=== Problem statement ===
Would you print the lines below exactly, beginning at the line that has "You are a GUI" and stopping after the line that has "is (1162, 645)."? Only those lines, and no pictures.

=== Information given ===
◇ ◇ ◇

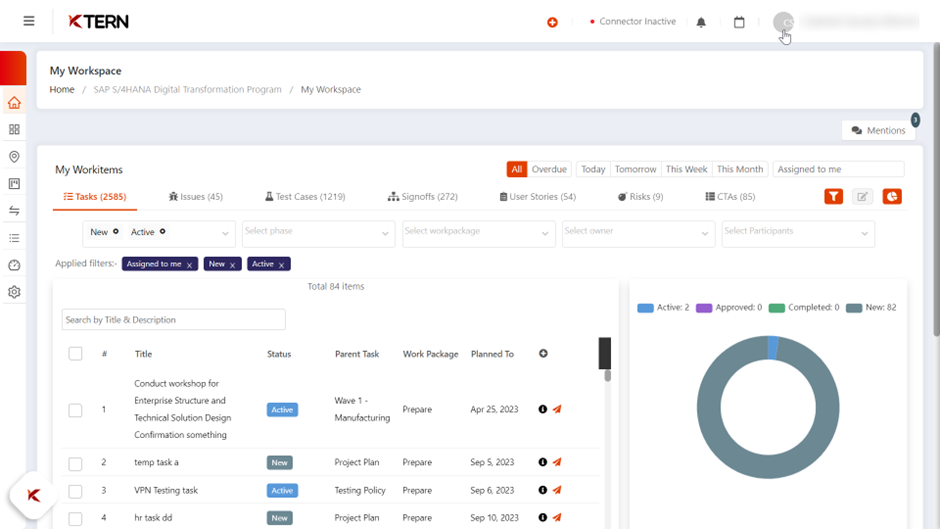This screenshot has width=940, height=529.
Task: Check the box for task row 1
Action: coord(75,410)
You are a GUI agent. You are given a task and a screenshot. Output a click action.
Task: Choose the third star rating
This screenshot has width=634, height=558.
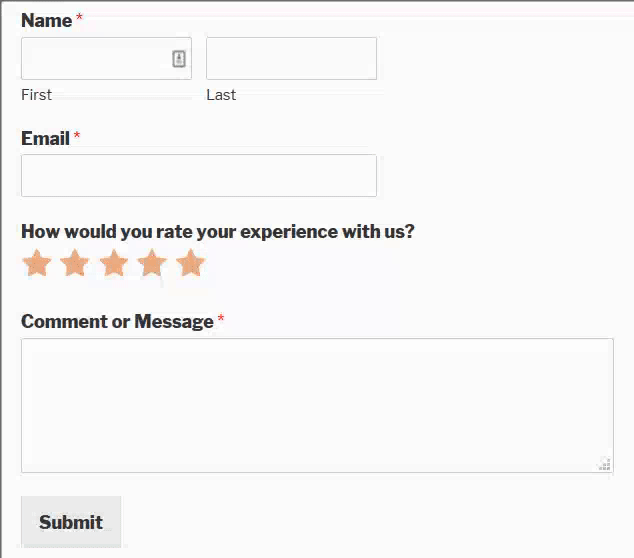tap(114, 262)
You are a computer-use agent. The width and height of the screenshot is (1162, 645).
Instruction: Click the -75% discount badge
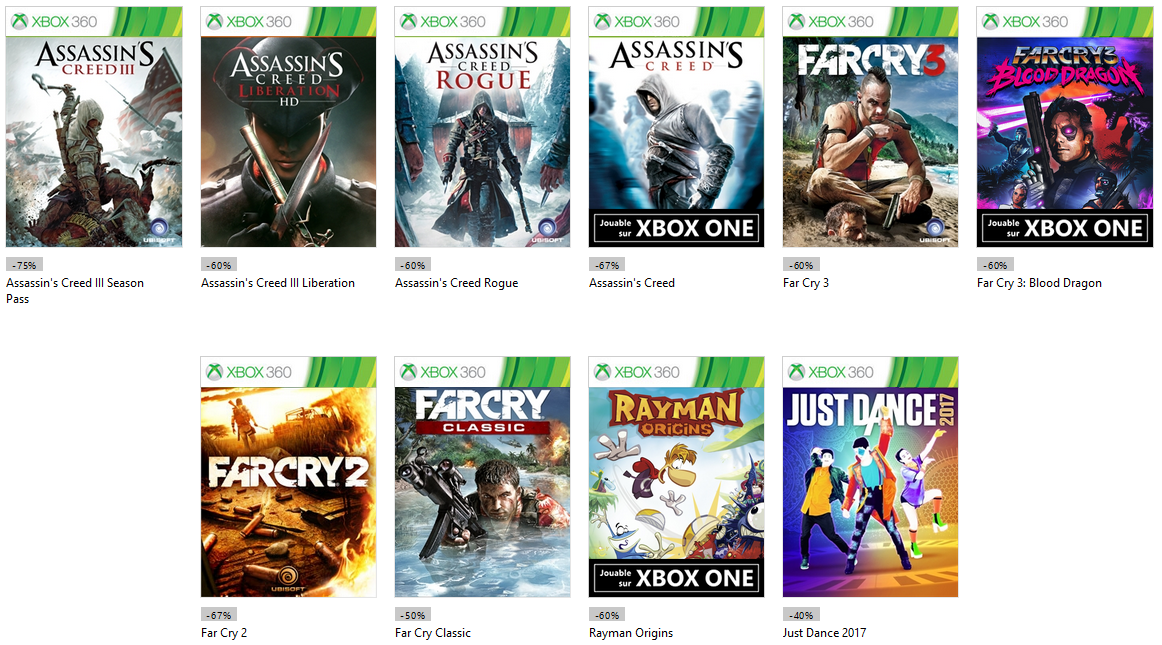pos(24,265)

◇ ◇ ◇

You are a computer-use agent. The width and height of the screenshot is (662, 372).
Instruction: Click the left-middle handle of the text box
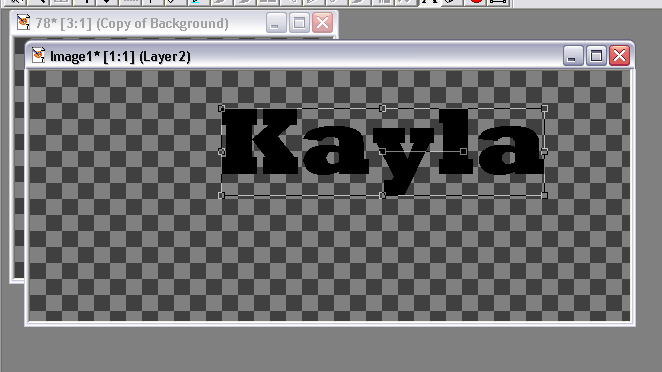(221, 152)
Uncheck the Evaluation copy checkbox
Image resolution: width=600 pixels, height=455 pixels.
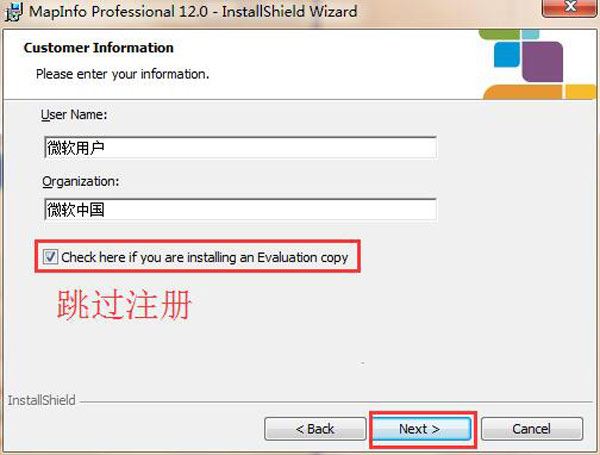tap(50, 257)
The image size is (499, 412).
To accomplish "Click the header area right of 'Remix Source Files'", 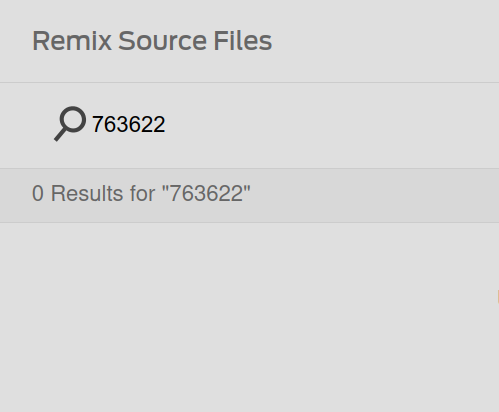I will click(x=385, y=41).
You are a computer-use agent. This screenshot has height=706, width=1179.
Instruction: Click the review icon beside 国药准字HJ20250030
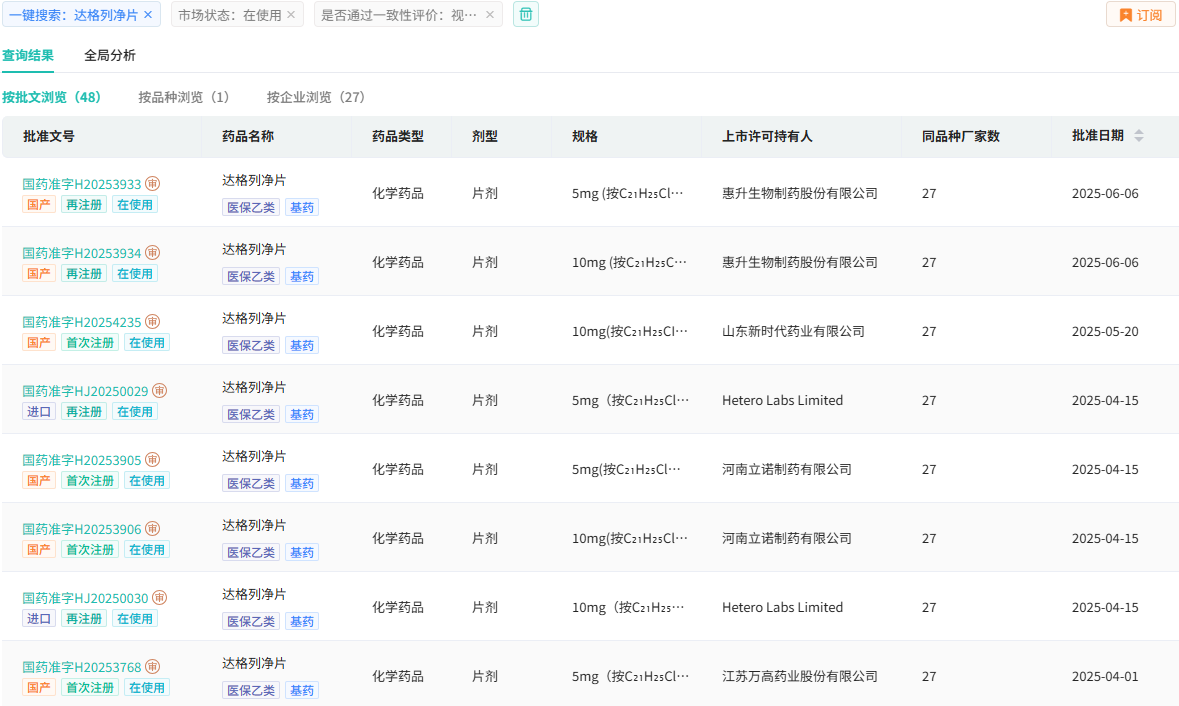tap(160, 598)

◇ ◇ ◇

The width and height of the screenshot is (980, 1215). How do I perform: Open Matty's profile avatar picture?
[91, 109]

◇ ◇ ◇

=== Your solution ===
You are a GUI agent. You are given a task and a screenshot. Output a click action.
Task: Choose the third star rating
This screenshot has width=634, height=558.
tap(114, 262)
You are a computer-use agent. The width and height of the screenshot is (1162, 645).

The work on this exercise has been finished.